:: Problem requirements ::
A word-for-word restatement of the full listing is required.

:: Data in this exercise ::
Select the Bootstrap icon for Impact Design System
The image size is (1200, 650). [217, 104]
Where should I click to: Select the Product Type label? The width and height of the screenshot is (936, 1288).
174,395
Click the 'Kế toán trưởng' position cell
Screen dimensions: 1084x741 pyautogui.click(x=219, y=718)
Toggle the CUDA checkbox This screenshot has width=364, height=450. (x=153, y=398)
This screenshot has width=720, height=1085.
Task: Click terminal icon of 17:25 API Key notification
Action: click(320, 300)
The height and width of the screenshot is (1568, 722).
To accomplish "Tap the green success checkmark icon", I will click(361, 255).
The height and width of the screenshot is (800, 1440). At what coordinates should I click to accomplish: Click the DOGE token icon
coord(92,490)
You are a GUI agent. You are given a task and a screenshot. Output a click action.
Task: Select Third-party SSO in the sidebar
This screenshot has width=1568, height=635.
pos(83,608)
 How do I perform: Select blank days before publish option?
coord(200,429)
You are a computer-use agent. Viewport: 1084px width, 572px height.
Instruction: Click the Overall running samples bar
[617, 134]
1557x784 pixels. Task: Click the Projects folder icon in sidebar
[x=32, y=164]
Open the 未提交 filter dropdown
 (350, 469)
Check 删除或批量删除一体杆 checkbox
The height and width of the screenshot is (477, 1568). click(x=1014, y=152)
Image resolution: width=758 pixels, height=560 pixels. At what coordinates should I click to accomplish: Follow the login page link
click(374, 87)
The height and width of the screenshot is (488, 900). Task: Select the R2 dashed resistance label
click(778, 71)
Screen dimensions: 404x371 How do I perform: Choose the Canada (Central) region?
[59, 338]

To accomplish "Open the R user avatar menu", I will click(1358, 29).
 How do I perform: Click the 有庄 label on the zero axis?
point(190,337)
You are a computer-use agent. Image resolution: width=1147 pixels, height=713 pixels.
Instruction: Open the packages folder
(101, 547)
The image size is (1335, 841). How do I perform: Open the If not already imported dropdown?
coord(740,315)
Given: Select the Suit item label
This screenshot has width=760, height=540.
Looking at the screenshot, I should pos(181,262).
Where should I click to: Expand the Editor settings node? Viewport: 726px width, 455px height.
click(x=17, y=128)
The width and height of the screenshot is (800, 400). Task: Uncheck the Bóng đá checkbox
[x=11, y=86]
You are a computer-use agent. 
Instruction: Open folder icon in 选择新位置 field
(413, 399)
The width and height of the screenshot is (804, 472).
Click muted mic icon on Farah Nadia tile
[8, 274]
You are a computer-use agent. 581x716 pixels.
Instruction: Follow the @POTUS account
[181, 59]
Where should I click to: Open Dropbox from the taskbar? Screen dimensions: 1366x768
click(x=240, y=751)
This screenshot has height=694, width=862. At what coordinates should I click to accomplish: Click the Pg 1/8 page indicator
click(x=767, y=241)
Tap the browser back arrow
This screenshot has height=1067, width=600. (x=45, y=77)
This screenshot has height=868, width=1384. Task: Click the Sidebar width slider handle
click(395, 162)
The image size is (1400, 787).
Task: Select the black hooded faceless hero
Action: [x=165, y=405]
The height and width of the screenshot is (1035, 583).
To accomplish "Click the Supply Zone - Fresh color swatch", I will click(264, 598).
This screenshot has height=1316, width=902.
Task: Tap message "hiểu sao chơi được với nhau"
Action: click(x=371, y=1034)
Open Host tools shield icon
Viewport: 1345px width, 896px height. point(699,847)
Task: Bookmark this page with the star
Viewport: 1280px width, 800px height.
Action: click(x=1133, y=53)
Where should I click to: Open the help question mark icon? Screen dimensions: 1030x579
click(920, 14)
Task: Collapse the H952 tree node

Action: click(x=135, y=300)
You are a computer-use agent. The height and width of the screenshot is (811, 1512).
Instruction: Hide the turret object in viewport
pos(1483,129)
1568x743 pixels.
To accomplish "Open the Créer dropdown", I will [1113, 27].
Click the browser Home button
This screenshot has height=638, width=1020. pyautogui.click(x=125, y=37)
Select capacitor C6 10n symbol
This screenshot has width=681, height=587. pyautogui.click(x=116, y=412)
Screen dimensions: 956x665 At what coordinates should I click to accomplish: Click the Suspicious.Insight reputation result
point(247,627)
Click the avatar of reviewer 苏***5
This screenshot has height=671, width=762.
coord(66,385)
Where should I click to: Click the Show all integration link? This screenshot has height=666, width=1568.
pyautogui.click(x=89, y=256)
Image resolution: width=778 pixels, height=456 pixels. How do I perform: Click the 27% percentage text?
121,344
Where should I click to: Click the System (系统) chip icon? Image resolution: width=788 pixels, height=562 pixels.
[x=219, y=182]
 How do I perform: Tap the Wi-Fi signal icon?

:: Response area ::
Select the Bootstrap icon for Impact Design System
The image size is (1200, 650). [217, 104]
Where should I click to: Select the Product Type label? The width and height of the screenshot is (936, 1288).
174,395
Click the 'Kế toán trưởng' position cell
Screen dimensions: 1084x741 pyautogui.click(x=219, y=718)
Toggle the CUDA checkbox This screenshot has width=364, height=450. (x=153, y=398)
This screenshot has width=720, height=1085.
Task: Click terminal icon of 17:25 API Key notification
Action: click(320, 300)
The height and width of the screenshot is (1568, 722).
To accomplish "Tap the green success checkmark icon", I will click(361, 255).
The height and width of the screenshot is (800, 1440). At what coordinates should I click to accomplish: Click the DOGE token icon
coord(92,490)
You are a GUI agent. You are given a task and a screenshot. Output a click action.
Task: Select Third-party SSO in the sidebar
This screenshot has width=1568, height=635.
pos(83,608)
 How do I perform: Select blank days before publish option?
coord(200,429)
You are a computer-use agent. Viewport: 1084px width, 572px height.
Instruction: Click the Overall running samples bar
[617, 134]
1557x784 pixels. Task: Click the Projects folder icon in sidebar
[x=32, y=164]
Open the 未提交 filter dropdown
 (350, 469)
Check 删除或批量删除一体杆 checkbox
The height and width of the screenshot is (477, 1568). click(x=1014, y=152)
Image resolution: width=758 pixels, height=560 pixels. At what coordinates should I click to accomplish: Follow the login page link
click(374, 87)
The height and width of the screenshot is (488, 900). Task: Select the R2 dashed resistance label
click(778, 71)
Screen dimensions: 404x371 How do I perform: Choose the Canada (Central) region?
[59, 338]

To accomplish "Open the R user avatar menu", I will click(1358, 29).
 How do I perform: Click the 有庄 label on the zero axis?
point(190,337)
You are a computer-use agent. Image resolution: width=1147 pixels, height=713 pixels.
Instruction: Open the packages folder
(101, 547)
The image size is (1335, 841). How do I perform: Open the If not already imported dropdown?
coord(740,315)
Given: Select the Suit item label
This screenshot has width=760, height=540.
Looking at the screenshot, I should pos(181,262).
Where should I click to: Expand the Editor settings node? Viewport: 726px width, 455px height.
click(x=17, y=128)
The width and height of the screenshot is (800, 400). Task: Uncheck the Bóng đá checkbox
[x=11, y=86]
You are a computer-use agent. 
Instruction: Open folder icon in 选择新位置 field
(413, 399)
The width and height of the screenshot is (804, 472).
Click muted mic icon on Farah Nadia tile
[8, 274]
You are a computer-use agent. 581x716 pixels.
Instruction: Follow the @POTUS account
[181, 59]
Where should I click to: Open Dropbox from the taskbar? Screen dimensions: 1366x768
click(x=240, y=751)
This screenshot has height=694, width=862. At what coordinates should I click to accomplish: Click the Pg 1/8 page indicator
click(x=767, y=241)
Tap the browser back arrow
This screenshot has height=1067, width=600. (x=45, y=77)
This screenshot has height=868, width=1384. Task: Click the Sidebar width slider handle
click(395, 162)
The image size is (1400, 787).
Task: Select the black hooded faceless hero
Action: [x=165, y=405]
The height and width of the screenshot is (1035, 583).
To accomplish "Click the Supply Zone - Fresh color swatch", I will click(264, 598).
This screenshot has height=1316, width=902.
Task: Tap message "hiểu sao chơi được với nhau"
Action: click(x=371, y=1034)
Open Host tools shield icon
Viewport: 1345px width, 896px height. point(699,847)
Task: Bookmark this page with the star
Viewport: 1280px width, 800px height.
Action: click(x=1133, y=53)
Where should I click to: Open the help question mark icon? Screen dimensions: 1030x579
click(920, 14)
Task: Collapse the H952 tree node

Action: click(x=135, y=300)
You are a computer-use agent. The height and width of the screenshot is (811, 1512).
Instruction: Hide the turret object in viewport
pos(1483,129)
1568x743 pixels.
To accomplish "Open the Créer dropdown", I will [1113, 27].
Click the browser Home button
This screenshot has height=638, width=1020. pyautogui.click(x=125, y=37)
Select capacitor C6 10n symbol
This screenshot has width=681, height=587. pyautogui.click(x=116, y=412)
Screen dimensions: 956x665 At what coordinates should I click to accomplish: Click the Suspicious.Insight reputation result
point(247,627)
Click the avatar of reviewer 苏***5
This screenshot has height=671, width=762.
coord(66,385)
Where should I click to: Click the Show all integration link? This screenshot has height=666, width=1568.
pyautogui.click(x=89, y=256)
Image resolution: width=778 pixels, height=456 pixels. How do I perform: Click the 27% percentage text?
121,344
Where should I click to: Click the System (系统) chip icon? Image resolution: width=788 pixels, height=562 pixels.
[x=219, y=182]
 How do I perform: Tap the Wi-Fi signal icon?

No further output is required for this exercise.